[PROBLEM TO WORK ON] Each line of the listing must be set down exactly as it stands.

[LISTED ENTRIES]
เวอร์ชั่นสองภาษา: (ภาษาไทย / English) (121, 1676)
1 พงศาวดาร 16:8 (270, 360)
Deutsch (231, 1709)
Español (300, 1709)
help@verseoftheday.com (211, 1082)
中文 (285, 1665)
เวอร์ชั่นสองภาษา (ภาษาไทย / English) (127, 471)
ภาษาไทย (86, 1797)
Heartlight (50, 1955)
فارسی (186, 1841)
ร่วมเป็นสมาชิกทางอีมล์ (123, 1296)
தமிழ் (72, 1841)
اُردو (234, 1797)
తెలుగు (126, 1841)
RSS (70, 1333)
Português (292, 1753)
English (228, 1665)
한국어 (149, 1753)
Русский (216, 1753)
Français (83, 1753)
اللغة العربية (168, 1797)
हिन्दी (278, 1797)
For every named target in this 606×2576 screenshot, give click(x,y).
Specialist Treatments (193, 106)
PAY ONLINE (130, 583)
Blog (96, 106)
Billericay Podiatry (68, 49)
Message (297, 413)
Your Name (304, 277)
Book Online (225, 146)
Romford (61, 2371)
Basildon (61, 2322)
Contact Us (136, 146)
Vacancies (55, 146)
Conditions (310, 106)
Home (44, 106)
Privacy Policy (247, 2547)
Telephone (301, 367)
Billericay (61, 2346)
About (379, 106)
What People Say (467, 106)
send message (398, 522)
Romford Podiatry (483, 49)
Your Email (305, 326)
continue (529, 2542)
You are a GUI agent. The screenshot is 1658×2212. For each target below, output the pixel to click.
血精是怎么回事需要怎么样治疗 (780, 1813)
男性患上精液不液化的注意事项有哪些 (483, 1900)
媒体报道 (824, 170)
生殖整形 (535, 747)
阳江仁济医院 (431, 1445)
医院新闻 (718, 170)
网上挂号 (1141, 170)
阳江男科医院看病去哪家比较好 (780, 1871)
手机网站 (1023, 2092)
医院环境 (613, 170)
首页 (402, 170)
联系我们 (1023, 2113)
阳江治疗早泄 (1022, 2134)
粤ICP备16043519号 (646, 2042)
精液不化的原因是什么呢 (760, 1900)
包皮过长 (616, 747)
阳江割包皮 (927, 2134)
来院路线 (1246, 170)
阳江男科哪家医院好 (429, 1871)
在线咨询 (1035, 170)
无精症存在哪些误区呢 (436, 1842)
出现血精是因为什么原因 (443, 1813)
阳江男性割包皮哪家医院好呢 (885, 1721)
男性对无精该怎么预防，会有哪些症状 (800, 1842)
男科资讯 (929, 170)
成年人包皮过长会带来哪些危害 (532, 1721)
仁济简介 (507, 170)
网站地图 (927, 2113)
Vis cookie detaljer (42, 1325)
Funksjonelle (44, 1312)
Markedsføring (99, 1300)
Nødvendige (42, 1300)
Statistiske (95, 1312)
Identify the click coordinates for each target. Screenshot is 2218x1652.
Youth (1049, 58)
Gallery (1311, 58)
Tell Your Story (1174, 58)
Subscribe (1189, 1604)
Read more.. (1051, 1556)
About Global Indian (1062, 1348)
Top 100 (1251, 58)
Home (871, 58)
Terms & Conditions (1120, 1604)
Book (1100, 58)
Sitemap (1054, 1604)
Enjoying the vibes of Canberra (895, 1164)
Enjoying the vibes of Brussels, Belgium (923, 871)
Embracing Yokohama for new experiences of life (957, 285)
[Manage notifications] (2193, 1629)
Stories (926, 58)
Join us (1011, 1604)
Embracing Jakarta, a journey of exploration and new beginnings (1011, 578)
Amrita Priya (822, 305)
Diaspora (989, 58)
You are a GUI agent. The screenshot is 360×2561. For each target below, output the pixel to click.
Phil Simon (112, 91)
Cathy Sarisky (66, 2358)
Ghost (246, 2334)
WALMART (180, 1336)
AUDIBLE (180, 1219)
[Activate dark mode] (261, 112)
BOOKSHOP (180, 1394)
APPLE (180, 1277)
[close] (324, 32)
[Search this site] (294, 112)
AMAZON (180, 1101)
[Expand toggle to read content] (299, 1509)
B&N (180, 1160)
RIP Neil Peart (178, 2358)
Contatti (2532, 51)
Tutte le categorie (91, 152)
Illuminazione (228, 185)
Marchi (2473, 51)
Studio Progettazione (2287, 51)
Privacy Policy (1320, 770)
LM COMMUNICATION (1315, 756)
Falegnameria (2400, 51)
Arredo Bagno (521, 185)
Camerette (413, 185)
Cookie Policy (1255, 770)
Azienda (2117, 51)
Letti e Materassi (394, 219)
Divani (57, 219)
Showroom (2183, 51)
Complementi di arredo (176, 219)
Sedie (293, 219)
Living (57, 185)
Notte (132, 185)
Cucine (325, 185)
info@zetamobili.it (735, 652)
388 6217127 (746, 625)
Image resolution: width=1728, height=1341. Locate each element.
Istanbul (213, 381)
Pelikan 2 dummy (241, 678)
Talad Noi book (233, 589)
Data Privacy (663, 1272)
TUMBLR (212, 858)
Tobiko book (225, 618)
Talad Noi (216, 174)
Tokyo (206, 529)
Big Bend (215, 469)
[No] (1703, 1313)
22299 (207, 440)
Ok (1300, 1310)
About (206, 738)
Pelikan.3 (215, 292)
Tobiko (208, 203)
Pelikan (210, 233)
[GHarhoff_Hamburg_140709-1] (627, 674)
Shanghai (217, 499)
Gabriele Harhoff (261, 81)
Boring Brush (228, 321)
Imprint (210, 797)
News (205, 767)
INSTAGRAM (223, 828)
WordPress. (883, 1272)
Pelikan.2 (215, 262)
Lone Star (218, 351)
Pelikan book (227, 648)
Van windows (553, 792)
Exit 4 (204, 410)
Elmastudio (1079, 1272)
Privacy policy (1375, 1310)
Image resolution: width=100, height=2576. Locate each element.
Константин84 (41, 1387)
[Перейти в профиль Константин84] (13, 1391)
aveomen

[RESPONSE TO THIS TASK]
เวอร์ชั่นสองภาษา: (ภาษาไทย / English) (121, 1676)
1 พงศาวดาร 16:8 (270, 360)
Deutsch (231, 1709)
Español (300, 1709)
help@verseoftheday.com (211, 1082)
中文 (285, 1665)
เวอร์ชั่นสองภาษา (ภาษาไทย / English) (127, 471)
ภาษาไทย (86, 1797)
Heartlight (50, 1955)
فارسی (186, 1841)
ร่วมเป็นสมาชิกทางอีมล์ (123, 1296)
தமிழ் (72, 1841)
اُردو (234, 1797)
తెలుగు (126, 1841)
RSS (70, 1333)
Português (292, 1753)
English (228, 1665)
한국어 (149, 1753)
Русский (216, 1753)
Français (83, 1753)
اللغة العربية (168, 1797)
हिन्दी (278, 1797)
For every named target in this 606×2576 screenshot, give click(x,y).
Specialist Treatments (193, 106)
PAY ONLINE (130, 583)
Blog (96, 106)
Billericay Podiatry (68, 49)
Message (297, 413)
Your Name (304, 277)
Book Online (225, 146)
Romford (61, 2371)
Basildon (61, 2322)
Contact Us (136, 146)
Vacancies (55, 146)
Conditions (310, 106)
Home (44, 106)
Privacy Policy (247, 2547)
Telephone (301, 367)
Billericay (61, 2346)
About (379, 106)
What People Say (467, 106)
send message (398, 522)
Romford Podiatry (483, 49)
Your Email (305, 326)
continue (529, 2542)
You are a GUI agent. The screenshot is 1658×2212. For each target below, output the pixel to click.
血精是怎么回事需要怎么样治疗 (780, 1813)
男性患上精液不液化的注意事项有哪些 (483, 1900)
媒体报道 (824, 170)
生殖整形 (535, 747)
阳江仁济医院 (431, 1445)
医院新闻 (718, 170)
网上挂号 (1141, 170)
阳江男科医院看病去哪家比较好 (780, 1871)
手机网站 (1023, 2092)
医院环境 (613, 170)
首页 (402, 170)
联系我们 (1023, 2113)
阳江治疗早泄 (1022, 2134)
粤ICP备16043519号 (646, 2042)
精液不化的原因是什么呢 (760, 1900)
包皮过长 (616, 747)
阳江割包皮 (927, 2134)
来院路线 (1246, 170)
阳江男科哪家医院好 (429, 1871)
在线咨询 (1035, 170)
无精症存在哪些误区呢 (436, 1842)
出现血精是因为什么原因 (443, 1813)
阳江男性割包皮哪家医院好呢 (885, 1721)
男性对无精该怎么预防，会有哪些症状 (800, 1842)
男科资讯 (929, 170)
成年人包皮过长会带来哪些危害 (532, 1721)
仁济简介 (507, 170)
网站地图 (927, 2113)
Vis cookie detaljer (42, 1325)
Funksjonelle (44, 1312)
Markedsføring (99, 1300)
Nødvendige (42, 1300)
Statistiske (95, 1312)
Identify the click coordinates for each target. Screenshot is 2218x1652.
Youth (1049, 58)
Gallery (1311, 58)
Tell Your Story (1174, 58)
Subscribe (1189, 1604)
Read more.. (1051, 1556)
About Global Indian (1062, 1348)
Top 100 (1251, 58)
Home (871, 58)
Terms & Conditions (1120, 1604)
Book (1100, 58)
Sitemap (1054, 1604)
Enjoying the vibes of Canberra (895, 1164)
Enjoying the vibes of Brussels, Belgium (923, 871)
Embracing Yokohama for new experiences of life (957, 285)
[Manage notifications] (2193, 1629)
Stories (926, 58)
Join us (1011, 1604)
Embracing Jakarta, a journey of exploration and new beginnings (1011, 578)
Amrita Priya (822, 305)
Diaspora (989, 58)
You are a GUI agent. The screenshot is 360×2561. For each target below, output the pixel to click.
Phil Simon (112, 91)
Cathy Sarisky (66, 2358)
Ghost (246, 2334)
WALMART (180, 1336)
AUDIBLE (180, 1219)
[Activate dark mode] (261, 112)
BOOKSHOP (180, 1394)
APPLE (180, 1277)
[close] (324, 32)
[Search this site] (294, 112)
AMAZON (180, 1101)
[Expand toggle to read content] (299, 1509)
B&N (180, 1160)
RIP Neil Peart (178, 2358)
Contatti (2532, 51)
Tutte le categorie (91, 152)
Illuminazione (228, 185)
Marchi (2473, 51)
Studio Progettazione (2287, 51)
Privacy Policy (1320, 770)
LM COMMUNICATION (1315, 756)
Falegnameria (2400, 51)
Arredo Bagno (521, 185)
Camerette (413, 185)
Cookie Policy (1255, 770)
Azienda (2117, 51)
Letti e Materassi (394, 219)
Divani (57, 219)
Showroom (2183, 51)
Complementi di arredo (176, 219)
Sedie (293, 219)
Living (57, 185)
Notte (132, 185)
Cucine (325, 185)
info@zetamobili.it (735, 652)
388 6217127 (746, 625)
Image resolution: width=1728, height=1341. Locate each element.
Istanbul (213, 381)
Pelikan 2 dummy (241, 678)
Talad Noi book (233, 589)
Data Privacy (663, 1272)
TUMBLR (212, 858)
Tobiko book (225, 618)
Talad Noi (216, 174)
Tokyo (206, 529)
Big Bend (215, 469)
[No] (1703, 1313)
22299 (207, 440)
Ok (1300, 1310)
About (206, 738)
Pelikan.3 (215, 292)
Tobiko (208, 203)
Pelikan (210, 233)
[GHarhoff_Hamburg_140709-1] (627, 674)
Shanghai (217, 499)
Gabriele Harhoff (261, 81)
Boring Brush (228, 321)
Imprint (210, 797)
News (205, 767)
INSTAGRAM (223, 828)
WordPress. (883, 1272)
Pelikan.2 (215, 262)
Lone Star (218, 351)
Pelikan book (227, 648)
Van windows (553, 792)
Exit 4 (204, 410)
Elmastudio (1079, 1272)
Privacy policy (1375, 1310)
Image resolution: width=100, height=2576. Locate each element.
Константин84 (41, 1387)
[Перейти в профиль Константин84] (13, 1391)
aveomen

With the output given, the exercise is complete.